The entries follow. Print each one exactly.

*** Block opens ***

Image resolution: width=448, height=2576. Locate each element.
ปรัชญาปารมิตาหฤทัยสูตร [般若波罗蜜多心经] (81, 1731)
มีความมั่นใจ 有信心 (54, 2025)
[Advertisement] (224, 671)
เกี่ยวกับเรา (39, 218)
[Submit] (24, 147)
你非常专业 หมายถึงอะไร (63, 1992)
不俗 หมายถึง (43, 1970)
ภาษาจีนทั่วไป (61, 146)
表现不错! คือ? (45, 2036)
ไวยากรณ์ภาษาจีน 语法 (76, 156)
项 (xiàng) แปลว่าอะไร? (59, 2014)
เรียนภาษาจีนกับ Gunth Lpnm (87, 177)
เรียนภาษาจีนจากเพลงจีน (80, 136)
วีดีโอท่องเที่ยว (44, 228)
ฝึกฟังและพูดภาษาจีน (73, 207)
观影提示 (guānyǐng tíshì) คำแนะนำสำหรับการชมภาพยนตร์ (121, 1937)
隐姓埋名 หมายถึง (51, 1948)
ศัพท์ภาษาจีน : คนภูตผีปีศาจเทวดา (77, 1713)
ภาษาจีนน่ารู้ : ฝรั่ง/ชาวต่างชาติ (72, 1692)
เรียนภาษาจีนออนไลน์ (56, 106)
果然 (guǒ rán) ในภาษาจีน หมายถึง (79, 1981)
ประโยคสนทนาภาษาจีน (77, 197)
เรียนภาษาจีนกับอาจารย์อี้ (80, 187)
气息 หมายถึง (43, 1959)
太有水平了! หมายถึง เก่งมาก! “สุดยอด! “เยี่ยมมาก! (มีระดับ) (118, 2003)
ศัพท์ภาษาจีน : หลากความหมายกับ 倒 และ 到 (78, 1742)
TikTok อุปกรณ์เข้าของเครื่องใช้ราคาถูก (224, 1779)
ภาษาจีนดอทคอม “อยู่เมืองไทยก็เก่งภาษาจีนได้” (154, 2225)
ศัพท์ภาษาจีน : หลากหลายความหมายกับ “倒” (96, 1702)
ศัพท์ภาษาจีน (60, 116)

*** Block closes ***

* [Written reply]:
Image resolution: width=448, height=2576. Locate each element.
ปรัชญาปารมิตาหฤทัยสูตร [般若波罗蜜多心经] (81, 1731)
มีความมั่นใจ 有信心 (54, 2025)
[Advertisement] (224, 671)
เกี่ยวกับเรา (39, 218)
[Submit] (24, 147)
你非常专业 หมายถึงอะไร (63, 1992)
不俗 หมายถึง (43, 1970)
ภาษาจีนทั่วไป (61, 146)
表现不错! คือ? (45, 2036)
ไวยากรณ์ภาษาจีน 语法 (76, 156)
项 (xiàng) แปลว่าอะไร? (59, 2014)
เรียนภาษาจีนกับ Gunth Lpnm (87, 177)
เรียนภาษาจีนจากเพลงจีน (80, 136)
วีดีโอท่องเที่ยว (44, 228)
ฝึกฟังและพูดภาษาจีน (73, 207)
观影提示 (guānyǐng tíshì) คำแนะนำสำหรับการชมภาพยนตร์ (121, 1937)
隐姓埋名 หมายถึง (51, 1948)
ศัพท์ภาษาจีน : คนภูตผีปีศาจเทวดา (77, 1713)
ภาษาจีนน่ารู้ : ฝรั่ง/ชาวต่างชาติ (72, 1692)
เรียนภาษาจีนออนไลน์ (56, 106)
果然 (guǒ rán) ในภาษาจีน หมายถึง (79, 1981)
ประโยคสนทนาภาษาจีน (77, 197)
เรียนภาษาจีนกับอาจารย์อี้ (80, 187)
气息 หมายถึง (43, 1959)
太有水平了! หมายถึง เก่งมาก! “สุดยอด! “เยี่ยมมาก! (มีระดับ) (118, 2003)
ศัพท์ภาษาจีน : หลากความหมายกับ 倒 และ 到 (78, 1742)
TikTok อุปกรณ์เข้าของเครื่องใช้ราคาถูก (224, 1779)
ภาษาจีนดอทคอม “อยู่เมืองไทยก็เก่งภาษาจีนได้” (154, 2225)
ศัพท์ภาษาจีน : หลากหลายความหมายกับ “倒” (96, 1702)
ศัพท์ภาษาจีน (60, 116)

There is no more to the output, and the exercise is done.